→ **Action item**
In the records below, find the line containing "You are a computer-use agent.". Output it and every line after it to the end, unchanged, with no pictures.

Dataset excerpts

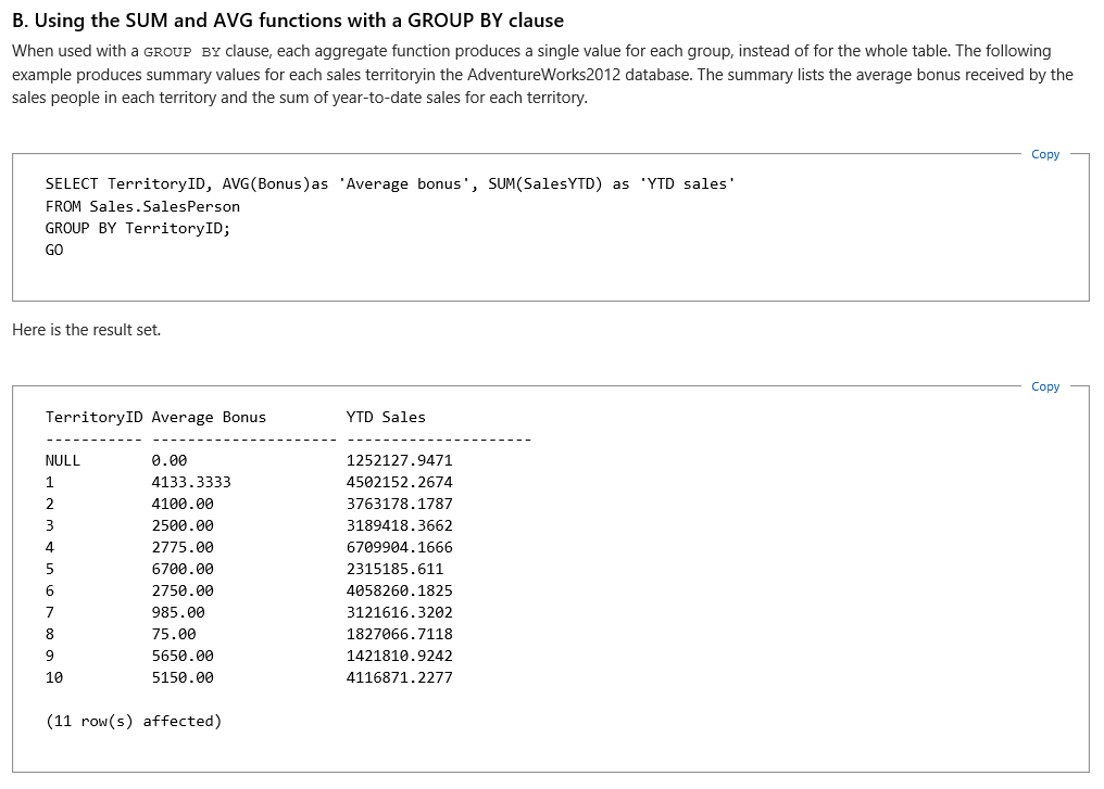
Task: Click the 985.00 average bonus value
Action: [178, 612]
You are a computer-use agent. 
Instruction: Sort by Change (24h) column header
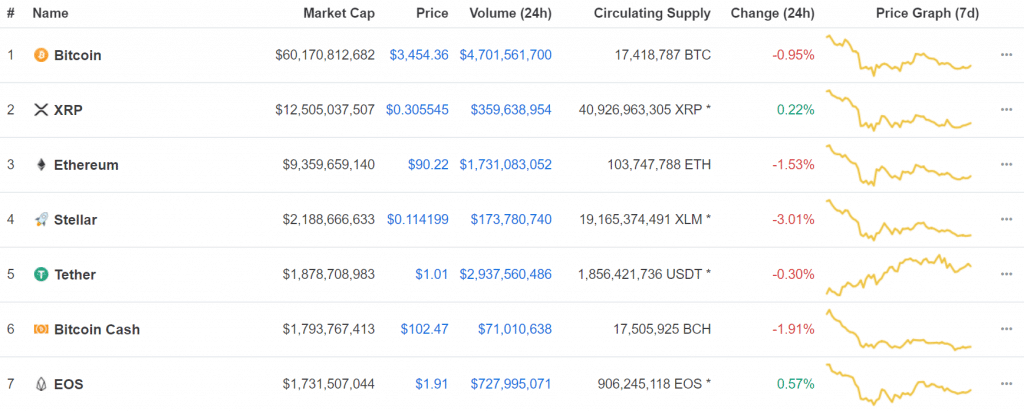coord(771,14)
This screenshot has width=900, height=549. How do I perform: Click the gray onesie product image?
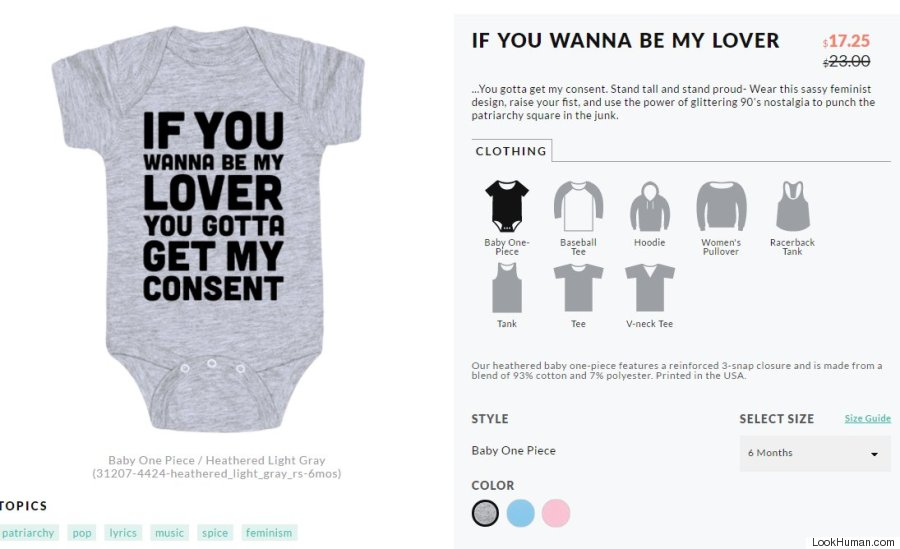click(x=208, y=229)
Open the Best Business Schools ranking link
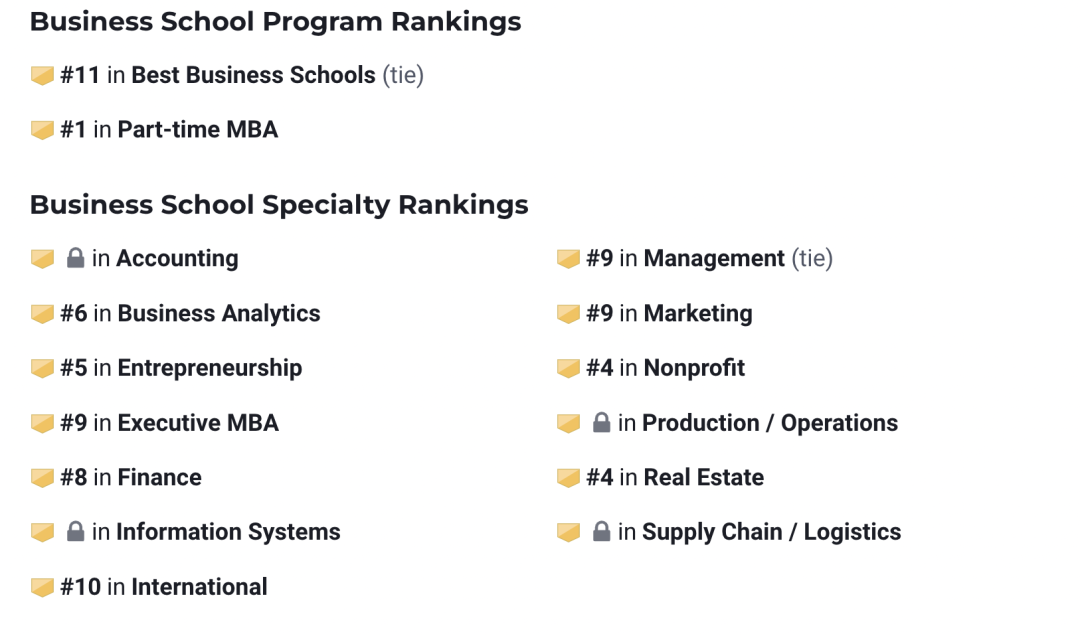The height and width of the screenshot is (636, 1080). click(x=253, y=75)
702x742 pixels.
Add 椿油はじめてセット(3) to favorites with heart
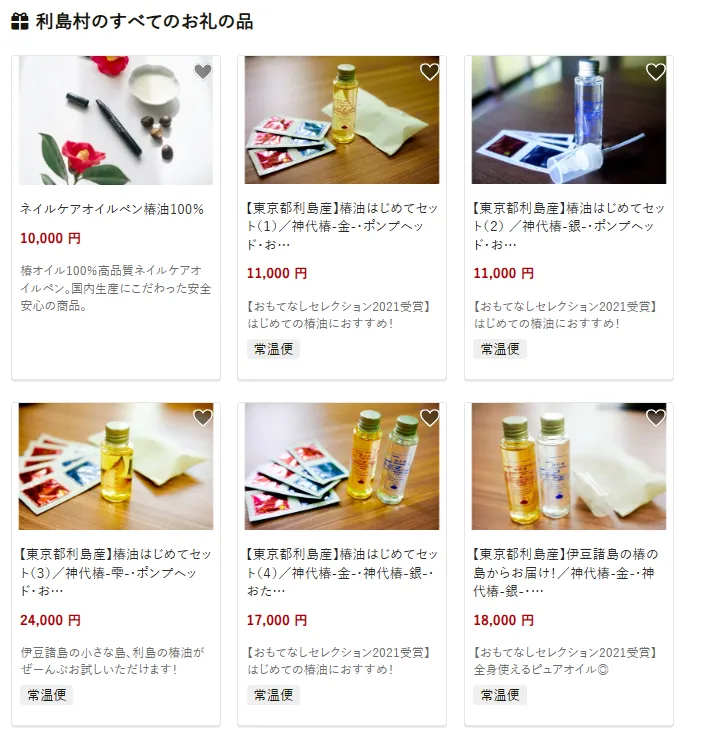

→ **Exercise output**
You are a computer-use agent. 
Instruction: Sort by Change (24h) column header
coord(771,14)
This screenshot has width=900, height=549. How do I perform: Click the gray onesie product image?
click(x=208, y=229)
Open the Best Business Schools ranking link
The height and width of the screenshot is (636, 1080). click(x=253, y=75)
702x742 pixels.
Add 椿油はじめてセット(3) to favorites with heart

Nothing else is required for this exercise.